Graves v. Bean

141 S.W.2d 50, 200 Ark. 863, 1940 Ark. LEXIS 135
CourtSupreme Court of Arkansas
DecidedJune 10, 1940
Docket4-5997
StatusPublished
Cited by9 cases

This text of 141 S.W.2d 50 (Graves v. Bean) is published on Counsel Stack Legal Research, covering Supreme Court of Arkansas primary law. Counsel Stack provides free access to over 12 million legal documents including statutes, case law, regulations, and constitutions.

Bluebook
Graves v. Bean, 141 S.W.2d 50, 200 Ark. 863, 1940 Ark. LEXIS 135 (Ark. 1940).

Opinion

Baker, J.

The appeal in this case involves the construction or interpretation of a will of the late Dr. J. W. 'Bean. The appellant states the questions presented as follows:

“(1) Did Mrs. Bean receive a life estate or fee under the will of her husband, Dr. J. W. Bean?

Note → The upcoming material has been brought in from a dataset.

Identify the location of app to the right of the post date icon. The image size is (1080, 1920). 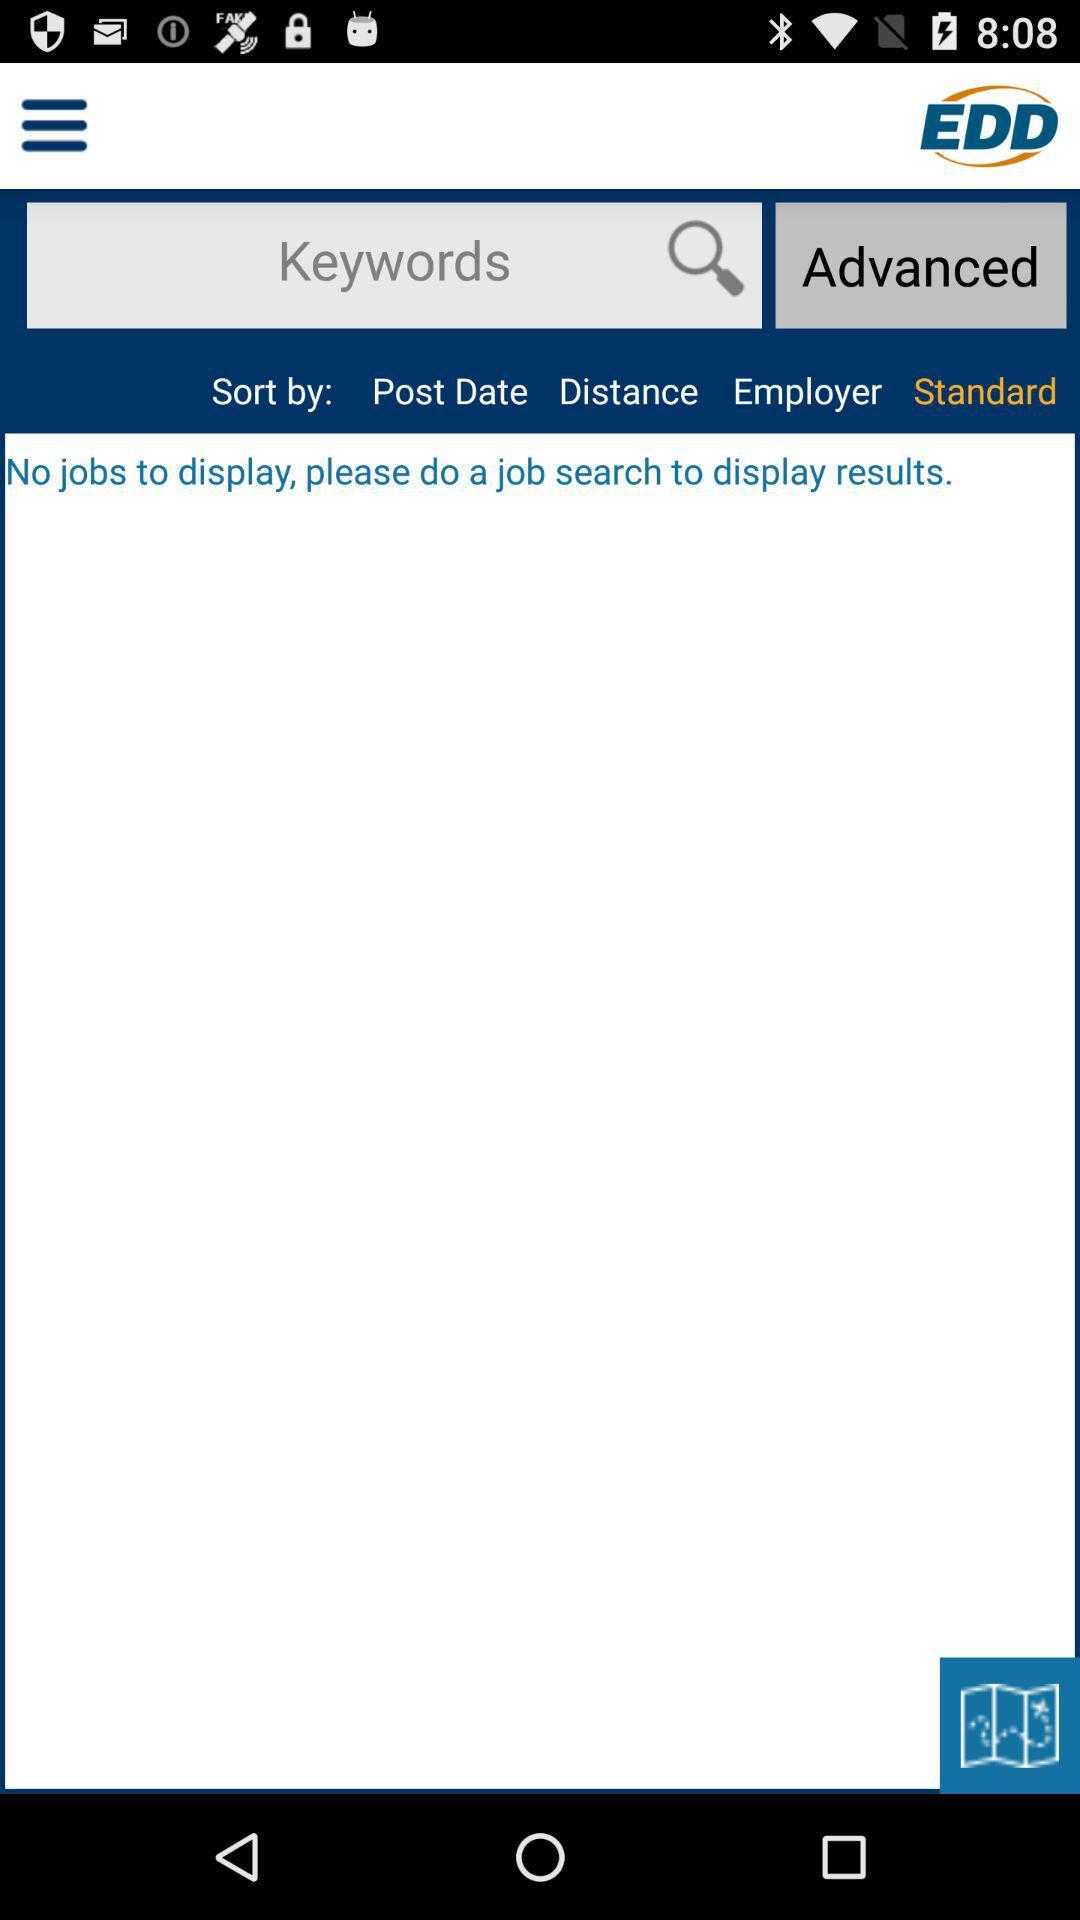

“(2) If Mrs. Bean only received a life estate, is her estate entitled to a lien on the property or a right under the betterment statute to the extent that it was improved with her money?”

We copy the will in full except we omit the land descriptions.

“Last will and testament of Dr. J. W. Bean, Marvell, Arkansas. Date of Will, September 13, 1929.

“Know all Men by These Presents:

‘ ‘ That, I, Dr. J. W. Bean, bequest to my wife, Mamie Nicholian Bean, the following:

“All the stock I have in Robinson-Swift Company, of Marvell, Arkansas. And all of the building and loan that I have in my name in any of the building and loan companies in Helena, Arkansas, and . . . (land descriptions) and all D. T. real or personal or contract that I have on real estate, to have and to hold, and have all the proceeds therefrom and use as she best wishes and any other real estate I come in possession after this date.

“Furthermore, after the compliance of any contract I have made, she can give a deed to said land.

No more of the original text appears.